With the departure of Sir Nigel Crisp, there is speculation that the deficit in the NHS has beaten all records. Newsnight set out to discover the size of that deficit. Caroline Flint, Minister for Public Health; David Nicholson, Chief Executive of West Midland SHAs; and Dame Gill Morgan, Chief Executive of the NHS Confederation, joined the debate in the Studio.

The government's target had been £200m, the half-year forecast in December was £6.5m; Newsnight audit showed that the NHS would be £750m in the red this year.

Newsnight surveyed all the SHA's and all 32 Foundation Trusts. 21 out of the 28 SHAs had a deficit, which totalled £799m; 7 broke even or had a surplus, showing £49m in the black, giving a net deficit of £750m.

Some of the largest health authority deficits are;

  • North West London - £106m
  • Surrey and Sussex - £102m
  • Norfolk, Suffolk and Cambridgeshire - £89m
  • Bedfordshire and Hertfordshire - £85m
  • >Shropshire - £49m
  • Hampshire and the Isle of Wight - £44m
  • South East London - £40m

Foundation hospitals show a £10m deficit, giving a total NHS deficit of £760m; this is £137m more that the Christmas target, and £50m over the original target.

Professor John Appleby, Kings Fund Chief Economist, suggested that one of the key reasons was the cost of the new pay awards, which were proving more expensive than predicted.

Sir Ian Carruthers, interim replacement for Sir Nigel Crisp, is currently in charge of two health authorities, one (Hampshire and the Isle of Wight) predicting a deficit of £44m, whilst the other (Dorset and Somerset) is predicting a small surplus of £6.5m.

Caroline Flint, Public Health Minister, said that 50% of the deficit came from 6% of the organisations. She pointed out that the deficits are incurred by individual organisations. Sometimes it is the poorer areas, with some of the most difficult health challenges, that are managing their finances well and producing the best results for patients. It is important, she said, to identify why some manage better than others.

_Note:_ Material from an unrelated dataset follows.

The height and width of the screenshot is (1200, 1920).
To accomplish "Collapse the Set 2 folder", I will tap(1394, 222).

Dame Gill Morgan, Chief Executive of the NHS Confederation, agreed that many of the organisations had debt that had been accumulating for some time. The important thing, she said, was to work with these organisations, for example with the turnaround teams sent in by the Department of Health, to enable them to regain control and implement the systems changes that may be necessary.

There are some organisations which faced special challenges, and Dame Gill Morgan pointed out that it was important to understand why they had these problems, but also to identify what was good in organisations and to share good practice.

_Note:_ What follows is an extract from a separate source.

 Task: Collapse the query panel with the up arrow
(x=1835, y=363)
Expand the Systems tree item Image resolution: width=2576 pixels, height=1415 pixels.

David Nicholson, Chief Executive of the West Midlands SHA's agreed that moving to deliver care for the 21st Century was not just a case of closing hospitals; Proper financial management needed to be restored to some organisations, some managers indeed had already been moved on. He agreed that some organisations needed help as they were 'grappling with quite serious problems'.

Newsnight put it to Caroline Flint that Manchester was underspent by £30m - should the public be aggrieved? There are some Trusts which have been managing their finances better, she replied. Some have been meeting targets by changing the way services are delivered, for example cutting down on referrals to emergency services by better care in the community, or being able to discharge patients more quickly by developing good relationships with social care services.

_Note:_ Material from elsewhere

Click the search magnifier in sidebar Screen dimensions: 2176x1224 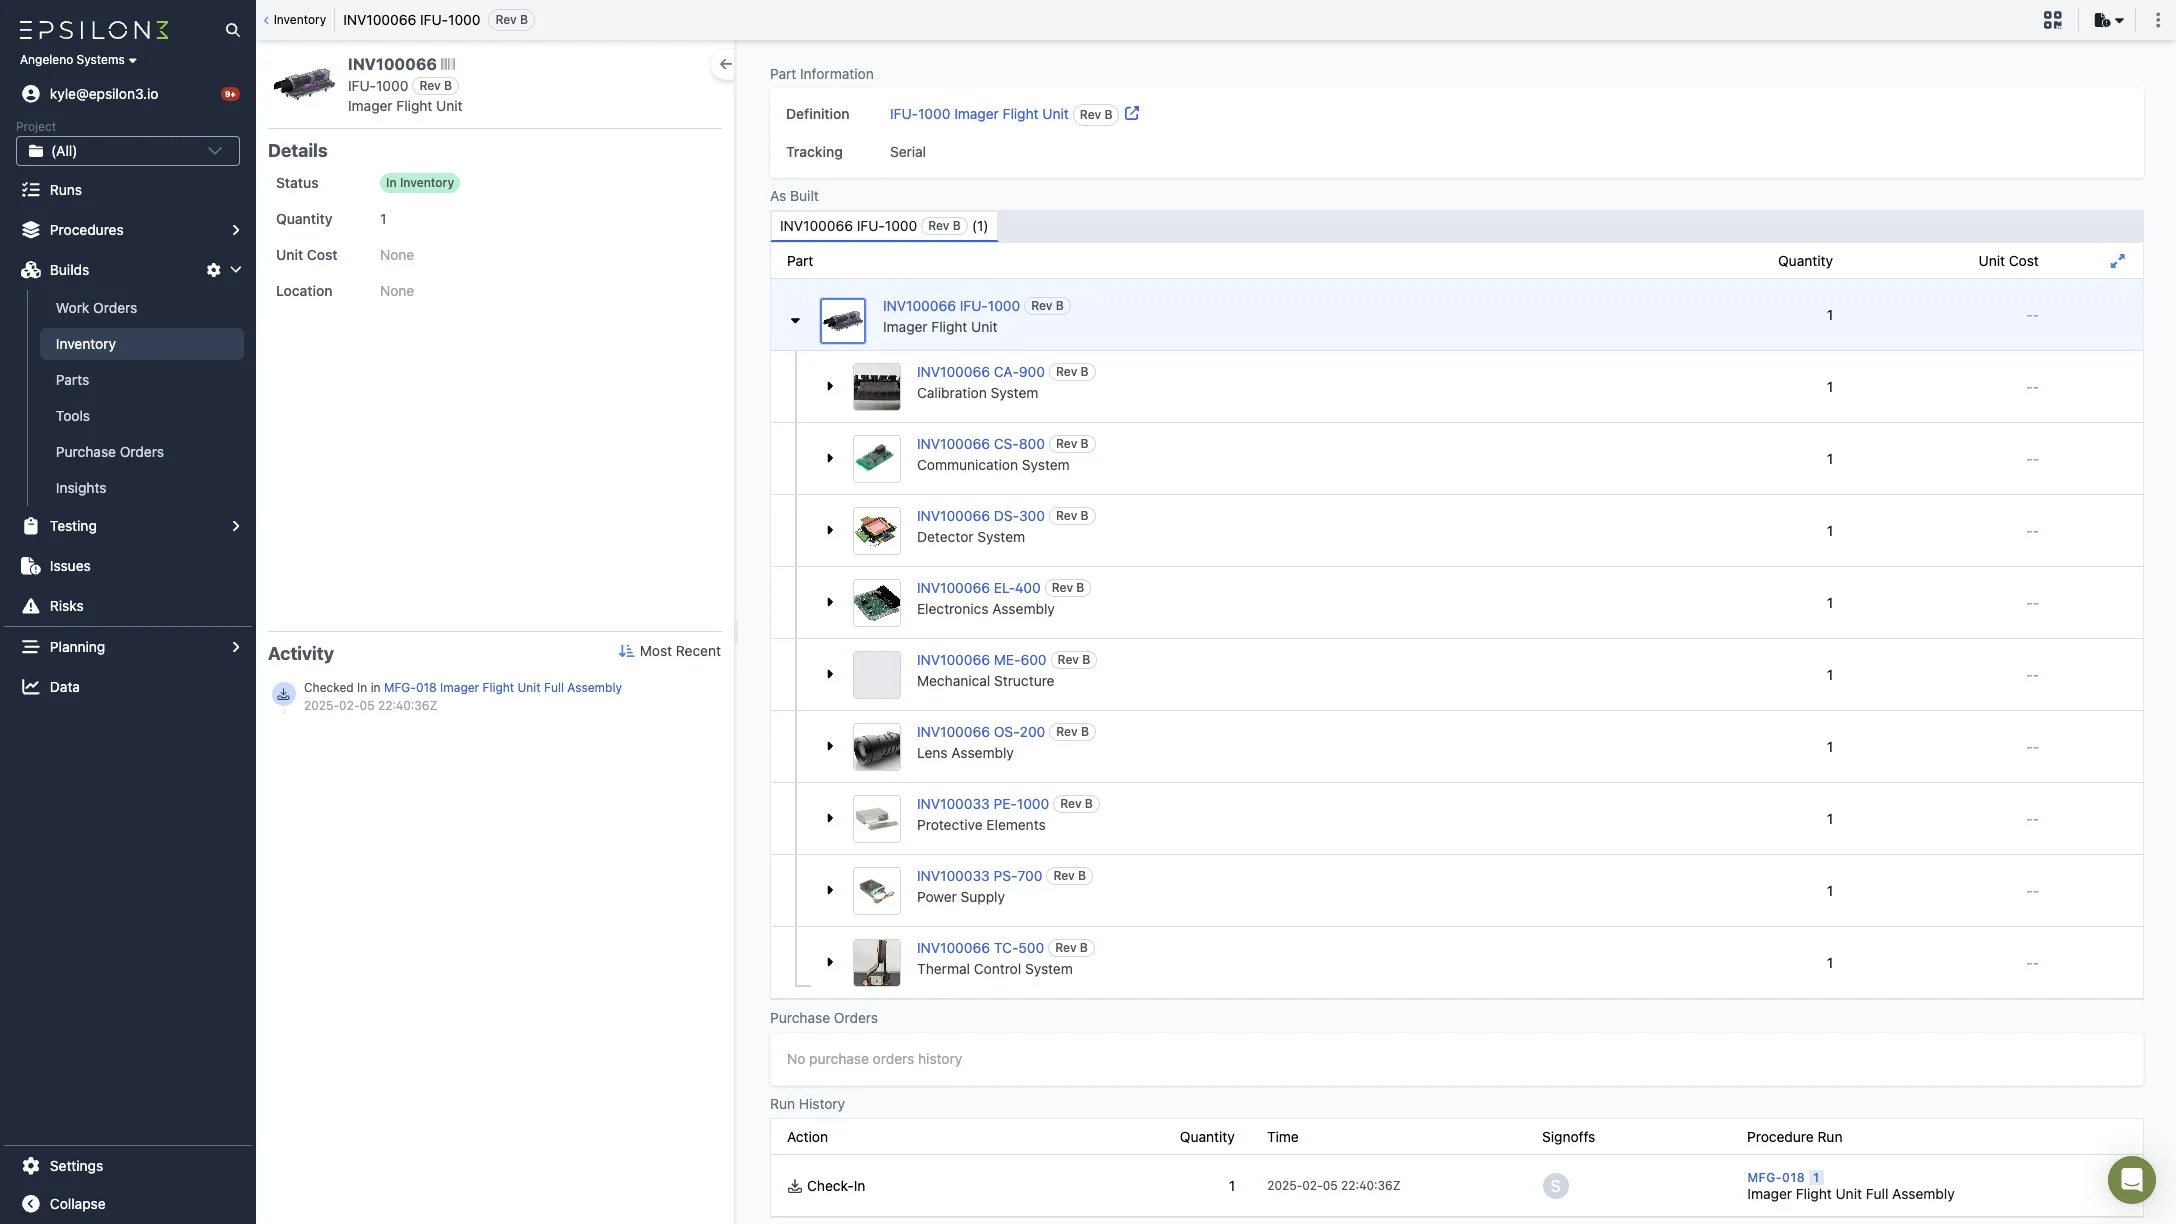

There are more doctors and nurses than ever, the Minister concluded; there are the lowest waiting times on record and people are getting seen quicker.The deficit figures may have exposed problems that were already there, enabling organisations to get to grips with the problems.The needs of patients must come first, and the focus should be to produce an NHS which is good value to the tax payer and good service for patients.